Tile rf_agg_local_data_cells(Tile tile)

Compute the cell-local count of data cells over tiles in a column. Returned tile has a cell type of int32.

rf_agg_local_no_data_cells

Tile rf_agg_local_no_data_cells(Tile tile)

Compute the cell-local count of NoData cells over tiles in a column. Returned tile has a cell type of int32.

rf_agg_local_stats

Struct[Tile, Tile, Tile, Tile, Tile] rf_agg_local_stats(Tile tile)

Compute cell-local aggregate count, minimum, maximum, mean, and variance for a column of tiles. Returns a struct of five tiles.

Converting Tiles

RasterFrames provides several ways to convert a tile into other data structures. See also functions for creating tiles.

rf_explode_tiles

Int, Int, Numeric* rf_explode_tiles(Tile* tile)

Create a row for each cell in tile columns. Many tile columns can be passed in, and the returned DataFrame will have one numeric column per input. There will also be columns for column_index and row_index. Inverse of rf_assemble_tile. When using this function, be sure to have a unique identifier for rows in order to successfully invert the operation.

rf_explode_tiles_sample

Int, Int, Numeric* rf_explode_tiles_sample(Double sample_frac, Long seed, Tile* tile)

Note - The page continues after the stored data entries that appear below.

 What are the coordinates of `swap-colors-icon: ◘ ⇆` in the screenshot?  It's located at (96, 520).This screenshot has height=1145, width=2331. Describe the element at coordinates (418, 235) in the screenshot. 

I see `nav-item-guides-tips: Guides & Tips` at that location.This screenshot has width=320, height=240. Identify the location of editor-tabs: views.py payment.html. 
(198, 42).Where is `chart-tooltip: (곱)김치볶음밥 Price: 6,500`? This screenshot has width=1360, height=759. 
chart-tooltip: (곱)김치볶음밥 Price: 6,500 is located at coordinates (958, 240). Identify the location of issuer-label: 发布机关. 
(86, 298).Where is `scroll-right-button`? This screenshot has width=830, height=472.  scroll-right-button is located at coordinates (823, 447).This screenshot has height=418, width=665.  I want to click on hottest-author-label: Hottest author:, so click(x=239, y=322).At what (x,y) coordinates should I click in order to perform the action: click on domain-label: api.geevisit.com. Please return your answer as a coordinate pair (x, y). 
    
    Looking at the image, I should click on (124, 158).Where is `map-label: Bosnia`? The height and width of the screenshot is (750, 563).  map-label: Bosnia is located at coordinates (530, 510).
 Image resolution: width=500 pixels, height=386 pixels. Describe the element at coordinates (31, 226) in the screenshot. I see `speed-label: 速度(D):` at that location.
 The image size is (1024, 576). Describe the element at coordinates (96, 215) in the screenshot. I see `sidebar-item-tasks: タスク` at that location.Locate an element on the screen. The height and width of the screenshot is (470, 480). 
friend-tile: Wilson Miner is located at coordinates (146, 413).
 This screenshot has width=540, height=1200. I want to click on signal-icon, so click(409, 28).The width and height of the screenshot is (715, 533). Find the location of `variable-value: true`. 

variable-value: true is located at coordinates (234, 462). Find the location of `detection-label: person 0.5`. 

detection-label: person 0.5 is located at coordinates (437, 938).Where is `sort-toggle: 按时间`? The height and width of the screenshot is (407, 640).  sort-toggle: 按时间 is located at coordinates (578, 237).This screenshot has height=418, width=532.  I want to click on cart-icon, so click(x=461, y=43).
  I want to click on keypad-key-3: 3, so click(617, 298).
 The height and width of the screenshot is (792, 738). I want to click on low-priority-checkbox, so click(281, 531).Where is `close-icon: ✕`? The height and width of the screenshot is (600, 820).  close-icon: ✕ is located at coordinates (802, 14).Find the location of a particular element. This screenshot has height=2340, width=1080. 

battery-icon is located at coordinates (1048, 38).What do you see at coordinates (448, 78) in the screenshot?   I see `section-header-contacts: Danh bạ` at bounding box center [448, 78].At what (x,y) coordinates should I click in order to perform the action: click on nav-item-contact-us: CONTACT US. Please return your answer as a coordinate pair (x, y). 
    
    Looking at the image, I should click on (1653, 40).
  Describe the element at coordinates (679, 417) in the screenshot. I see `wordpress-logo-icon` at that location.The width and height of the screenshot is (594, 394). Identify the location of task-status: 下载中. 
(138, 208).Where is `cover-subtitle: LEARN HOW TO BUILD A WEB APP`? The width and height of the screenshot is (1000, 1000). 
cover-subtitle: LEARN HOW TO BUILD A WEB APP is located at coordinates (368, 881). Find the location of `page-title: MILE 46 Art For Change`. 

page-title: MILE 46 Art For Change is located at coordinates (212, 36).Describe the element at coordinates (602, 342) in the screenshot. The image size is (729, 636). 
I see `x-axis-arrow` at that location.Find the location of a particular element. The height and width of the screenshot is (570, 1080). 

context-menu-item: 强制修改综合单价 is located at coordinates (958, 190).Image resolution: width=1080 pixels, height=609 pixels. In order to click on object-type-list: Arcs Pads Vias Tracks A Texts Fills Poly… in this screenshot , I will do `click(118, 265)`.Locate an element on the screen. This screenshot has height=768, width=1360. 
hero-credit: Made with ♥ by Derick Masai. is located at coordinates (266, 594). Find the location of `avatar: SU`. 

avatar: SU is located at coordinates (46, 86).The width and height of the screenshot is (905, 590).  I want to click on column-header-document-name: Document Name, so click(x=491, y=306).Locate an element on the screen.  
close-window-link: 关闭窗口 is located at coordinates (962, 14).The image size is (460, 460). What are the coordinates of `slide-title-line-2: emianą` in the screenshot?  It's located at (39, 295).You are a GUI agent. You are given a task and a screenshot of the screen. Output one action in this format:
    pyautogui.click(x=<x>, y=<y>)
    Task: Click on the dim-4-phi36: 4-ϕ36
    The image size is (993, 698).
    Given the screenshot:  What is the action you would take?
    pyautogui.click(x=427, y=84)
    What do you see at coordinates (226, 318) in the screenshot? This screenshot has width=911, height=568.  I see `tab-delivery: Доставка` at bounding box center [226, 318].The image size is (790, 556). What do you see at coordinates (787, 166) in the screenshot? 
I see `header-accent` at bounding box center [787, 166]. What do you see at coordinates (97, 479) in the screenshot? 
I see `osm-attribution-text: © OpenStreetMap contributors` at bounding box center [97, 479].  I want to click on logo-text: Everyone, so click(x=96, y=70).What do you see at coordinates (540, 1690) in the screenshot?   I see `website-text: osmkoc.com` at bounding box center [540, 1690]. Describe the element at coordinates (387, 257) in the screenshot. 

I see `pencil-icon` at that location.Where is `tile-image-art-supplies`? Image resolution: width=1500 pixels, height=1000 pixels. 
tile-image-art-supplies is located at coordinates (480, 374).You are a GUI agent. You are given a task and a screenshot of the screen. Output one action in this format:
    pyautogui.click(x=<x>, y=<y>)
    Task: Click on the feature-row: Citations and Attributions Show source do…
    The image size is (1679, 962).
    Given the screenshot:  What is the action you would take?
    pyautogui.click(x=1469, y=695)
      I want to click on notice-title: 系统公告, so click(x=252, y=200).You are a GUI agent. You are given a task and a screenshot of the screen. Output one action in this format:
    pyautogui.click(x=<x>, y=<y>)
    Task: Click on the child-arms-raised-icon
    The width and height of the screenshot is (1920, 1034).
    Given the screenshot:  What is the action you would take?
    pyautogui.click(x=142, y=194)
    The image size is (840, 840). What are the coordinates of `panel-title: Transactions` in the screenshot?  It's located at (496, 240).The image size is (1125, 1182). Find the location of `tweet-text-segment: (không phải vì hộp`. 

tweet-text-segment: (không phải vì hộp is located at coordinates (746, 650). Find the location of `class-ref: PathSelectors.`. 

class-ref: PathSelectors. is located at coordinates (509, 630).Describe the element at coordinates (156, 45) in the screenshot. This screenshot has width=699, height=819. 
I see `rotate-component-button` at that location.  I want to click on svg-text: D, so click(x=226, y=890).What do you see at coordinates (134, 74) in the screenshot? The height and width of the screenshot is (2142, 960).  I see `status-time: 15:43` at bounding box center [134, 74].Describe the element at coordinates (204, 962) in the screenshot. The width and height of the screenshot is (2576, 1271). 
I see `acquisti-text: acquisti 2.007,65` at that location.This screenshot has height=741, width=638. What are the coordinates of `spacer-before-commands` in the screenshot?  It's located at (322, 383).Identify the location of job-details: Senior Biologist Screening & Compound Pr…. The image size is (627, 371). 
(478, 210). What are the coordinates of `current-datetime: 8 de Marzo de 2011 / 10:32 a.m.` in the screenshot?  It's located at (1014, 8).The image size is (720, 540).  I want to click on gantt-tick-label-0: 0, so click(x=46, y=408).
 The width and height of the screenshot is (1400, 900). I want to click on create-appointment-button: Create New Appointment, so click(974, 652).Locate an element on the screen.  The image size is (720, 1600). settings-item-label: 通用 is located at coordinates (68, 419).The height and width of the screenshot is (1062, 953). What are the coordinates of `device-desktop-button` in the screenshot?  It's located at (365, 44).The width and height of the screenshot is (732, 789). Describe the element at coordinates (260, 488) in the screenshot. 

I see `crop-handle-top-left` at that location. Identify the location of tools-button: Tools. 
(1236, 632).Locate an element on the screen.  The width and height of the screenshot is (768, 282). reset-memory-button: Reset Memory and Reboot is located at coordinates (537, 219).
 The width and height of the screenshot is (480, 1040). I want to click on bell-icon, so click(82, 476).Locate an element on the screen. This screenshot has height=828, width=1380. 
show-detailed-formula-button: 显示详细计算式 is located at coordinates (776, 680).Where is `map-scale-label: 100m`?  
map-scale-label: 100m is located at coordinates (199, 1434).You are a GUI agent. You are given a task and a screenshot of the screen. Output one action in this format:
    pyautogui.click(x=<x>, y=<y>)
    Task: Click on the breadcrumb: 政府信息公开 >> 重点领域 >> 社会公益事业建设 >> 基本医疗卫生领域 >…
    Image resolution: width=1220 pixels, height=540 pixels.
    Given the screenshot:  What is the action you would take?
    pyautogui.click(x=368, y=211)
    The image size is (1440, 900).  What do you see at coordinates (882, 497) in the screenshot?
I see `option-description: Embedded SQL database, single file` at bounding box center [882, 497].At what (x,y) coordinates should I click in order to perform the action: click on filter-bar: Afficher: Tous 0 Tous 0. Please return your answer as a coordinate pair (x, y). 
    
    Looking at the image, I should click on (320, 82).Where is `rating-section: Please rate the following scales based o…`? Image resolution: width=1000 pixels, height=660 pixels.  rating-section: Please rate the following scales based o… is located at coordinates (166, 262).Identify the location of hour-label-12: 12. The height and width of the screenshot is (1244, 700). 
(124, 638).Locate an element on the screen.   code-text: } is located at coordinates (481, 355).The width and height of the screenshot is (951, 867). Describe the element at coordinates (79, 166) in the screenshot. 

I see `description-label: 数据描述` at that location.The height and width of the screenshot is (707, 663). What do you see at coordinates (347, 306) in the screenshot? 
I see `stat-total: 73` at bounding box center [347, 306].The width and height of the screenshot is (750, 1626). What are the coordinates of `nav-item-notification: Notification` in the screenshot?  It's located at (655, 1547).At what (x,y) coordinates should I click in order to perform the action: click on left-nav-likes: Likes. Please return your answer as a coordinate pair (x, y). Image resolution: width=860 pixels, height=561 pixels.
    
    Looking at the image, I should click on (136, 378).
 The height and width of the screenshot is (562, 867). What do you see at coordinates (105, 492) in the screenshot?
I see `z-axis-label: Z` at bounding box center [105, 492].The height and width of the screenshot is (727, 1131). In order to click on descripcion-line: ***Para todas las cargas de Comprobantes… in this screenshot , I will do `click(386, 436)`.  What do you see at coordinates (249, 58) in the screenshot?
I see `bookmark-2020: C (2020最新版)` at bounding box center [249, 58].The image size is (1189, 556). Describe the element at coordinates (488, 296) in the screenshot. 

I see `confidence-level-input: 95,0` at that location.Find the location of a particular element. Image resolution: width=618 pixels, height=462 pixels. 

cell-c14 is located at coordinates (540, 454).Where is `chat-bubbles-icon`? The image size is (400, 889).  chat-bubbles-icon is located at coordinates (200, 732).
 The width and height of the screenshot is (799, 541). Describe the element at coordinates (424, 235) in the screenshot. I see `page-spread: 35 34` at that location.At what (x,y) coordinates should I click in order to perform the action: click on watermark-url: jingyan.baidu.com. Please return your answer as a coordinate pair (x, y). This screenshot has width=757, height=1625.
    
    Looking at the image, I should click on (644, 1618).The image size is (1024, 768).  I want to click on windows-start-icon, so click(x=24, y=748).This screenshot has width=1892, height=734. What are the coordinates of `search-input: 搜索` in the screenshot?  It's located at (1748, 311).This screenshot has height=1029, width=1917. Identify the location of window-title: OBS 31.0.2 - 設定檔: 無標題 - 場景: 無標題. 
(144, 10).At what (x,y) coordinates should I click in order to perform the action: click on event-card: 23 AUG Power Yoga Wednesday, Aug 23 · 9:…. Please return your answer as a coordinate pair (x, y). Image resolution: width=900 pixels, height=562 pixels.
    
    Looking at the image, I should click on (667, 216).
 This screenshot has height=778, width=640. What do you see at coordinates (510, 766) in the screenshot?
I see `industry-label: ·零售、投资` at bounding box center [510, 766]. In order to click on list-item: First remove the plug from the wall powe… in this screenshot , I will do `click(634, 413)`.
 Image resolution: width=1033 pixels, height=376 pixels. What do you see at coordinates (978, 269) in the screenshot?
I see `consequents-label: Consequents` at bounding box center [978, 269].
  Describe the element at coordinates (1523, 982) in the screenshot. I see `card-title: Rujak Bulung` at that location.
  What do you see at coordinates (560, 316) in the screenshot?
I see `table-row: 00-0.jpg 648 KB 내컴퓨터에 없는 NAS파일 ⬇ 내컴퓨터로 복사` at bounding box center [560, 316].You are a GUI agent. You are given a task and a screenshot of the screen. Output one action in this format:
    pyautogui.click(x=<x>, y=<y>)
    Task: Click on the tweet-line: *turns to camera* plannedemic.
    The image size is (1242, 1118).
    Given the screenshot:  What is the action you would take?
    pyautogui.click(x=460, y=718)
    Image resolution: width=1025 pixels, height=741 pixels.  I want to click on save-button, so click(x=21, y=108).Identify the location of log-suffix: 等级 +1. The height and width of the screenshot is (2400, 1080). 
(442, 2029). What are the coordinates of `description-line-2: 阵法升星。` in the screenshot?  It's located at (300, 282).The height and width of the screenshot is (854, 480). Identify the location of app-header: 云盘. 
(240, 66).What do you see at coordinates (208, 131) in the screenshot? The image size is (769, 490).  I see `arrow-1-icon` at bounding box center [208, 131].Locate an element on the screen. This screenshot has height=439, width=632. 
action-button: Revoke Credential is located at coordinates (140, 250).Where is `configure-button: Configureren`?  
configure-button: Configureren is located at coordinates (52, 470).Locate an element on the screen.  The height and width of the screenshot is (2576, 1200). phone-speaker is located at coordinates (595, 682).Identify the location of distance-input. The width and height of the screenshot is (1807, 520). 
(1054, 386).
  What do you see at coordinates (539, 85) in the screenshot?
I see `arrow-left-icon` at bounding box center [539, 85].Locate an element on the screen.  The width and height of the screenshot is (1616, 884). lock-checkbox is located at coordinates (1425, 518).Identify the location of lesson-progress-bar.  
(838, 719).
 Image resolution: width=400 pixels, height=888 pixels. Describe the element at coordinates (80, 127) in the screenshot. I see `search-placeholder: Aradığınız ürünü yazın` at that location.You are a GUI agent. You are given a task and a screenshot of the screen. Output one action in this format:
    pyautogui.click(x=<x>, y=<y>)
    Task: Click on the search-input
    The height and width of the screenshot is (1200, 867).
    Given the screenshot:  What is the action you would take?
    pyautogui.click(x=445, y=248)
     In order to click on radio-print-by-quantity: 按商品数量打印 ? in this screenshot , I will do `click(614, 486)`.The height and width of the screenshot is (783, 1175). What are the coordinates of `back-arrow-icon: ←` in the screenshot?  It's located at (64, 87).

Python only. As with rf_explode_tiles, but taking a randomly sampled subset of cells. Equivalent to the rf_explode-tiles, but allows a random subset of the data to be selected. Parameter sample_frac should be between 0.0 and 1.0.

rf_tile_to_array_int

Array rf_tile_to_array_int(Tile tile)

Convert Tile column to Spark SQL Array, in row-major order. Float cell types will be coerced to integral type by flooring.

rf_tile_to_array_double

Array rf_tile_to_arry_double(Tile tile)

Convert tile column to Spark Array, in row-major order. Integral cell types will be coerced to floats.

rf_render_ascii

String rf_render_ascii(Tile tile)

Pretty print the tile values as plain text.

rf_render_matrix

String rf_render_matrix(Tile tile)

Render Tile cell values as numeric values, for debugging purposes.

rf_rgb_composite

Tile rf_rgb_composite(Tile red, Tile green, Tile blue)

Merges three bands into a single byte-packed RGB composite. It first scales each cell to fit into an unsigned byte, in the range 0-255, and then merges all three channels to fit into a 32-bit unsigned integer. This is useful when you want an RGB tile to render or to process with other color imagery tools.

rf_render_png

Array rf_render_png(Tile red, Tile green, Tile blue)

Runs rf_rgb_composite on the given tile columns and then encodes the result as a PNG byte array.